Information Rights Management fills a security void left by access control lists

Microsoft's Information Rights Management technology augments access control lists, adding another layer of security to sensitive documents on the network. This article provides value-added resellers (VARs) and systems integrators with the know-how to use the technology in their customer's IT environment.

The entire concept of network security rests on one basic principle: preventing sensitive information from being disclosed to unauthorized people, while allowing those with a legitimate need to access the information. As a reseller, your customers look to you to provide them with new ideas for achieving this seemingly simple goal. One new security technology that is starting to come of age is Microsoft's Information Rights Management. Information Rights Management was first introduced in Microsoft Office 2003, but has been greatly improved with the recent releases of Office 2007 and Windows Vista.

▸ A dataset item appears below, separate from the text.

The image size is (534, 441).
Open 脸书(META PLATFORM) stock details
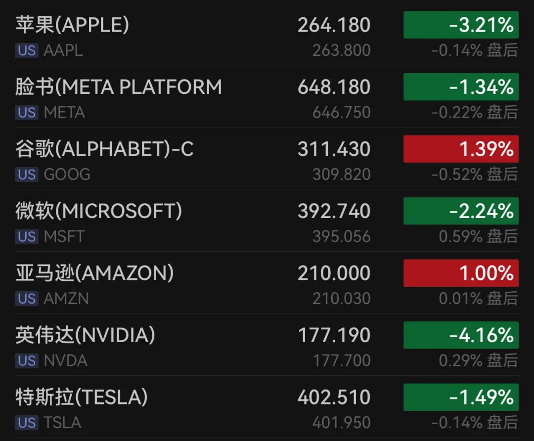coord(119,87)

Information Rights Management is designed to augment the access control lists (ACLs) that are traditionally used as the primary mechanism for securing files within the Windows operating system. The problem with traditional ACL security is that the lists define how a document may be used on a very high level. ACLs typically specify who can read, modify or delete a document, and that's about it. These security permissions work well for keeping unauthorized users from opening sensitive documents, but they do nothing to prevent authorized users from disclosing the information contained in the documents (either accidentally or on purpose) to unauthorized users.

Imagine, for example, that one of your corporate customers has completed their quarterly earnings reports, which is scheduled to be released to the public in a couple of weeks. When conventional ACL security is in use, there's nothing stopping a manager who has right to the reports from giving a printed copy to a friend who also happens to be a stockholder.

This is where Information Rights Management comes into play. Information Rights Management has two main purposes. First, it's designed to provide more control over how a document can be used than what is available using only ACLs. For example, you can configure security settings that prevent users from printing a document, or copying and pasting data out of the document. You can even secure an email message so that it cannot be forwarded by the recipient.

Information Rights Management's second purpose is to integrate security into the document itself, making security no longer dependant on the presence of access control list entries. If a user emails a document to a friend, the document is still protected.

As you can see, your customers can definitely benefit from using Information Rights Management. So how does it work? There are several requirements for implementing Information Rights Management-based security. For starters, your customers will need a Windows network that is running the Windows Server 2003 version of Active Directory (the Active Directory is involved in the authentication process). They will also need to deploy a Windows 2003 Server to act as a Rights Management Server -- essentially an IIS server running Rights Management Service. A SQL Server is also required. Finally, your customer must have Rights Management Service-enabled applications. Microsoft Office 2003 and Office 2007 are Rights Management Service-enabled. Microsoft also offers a software development kit that developers can use to RMS-enable any application.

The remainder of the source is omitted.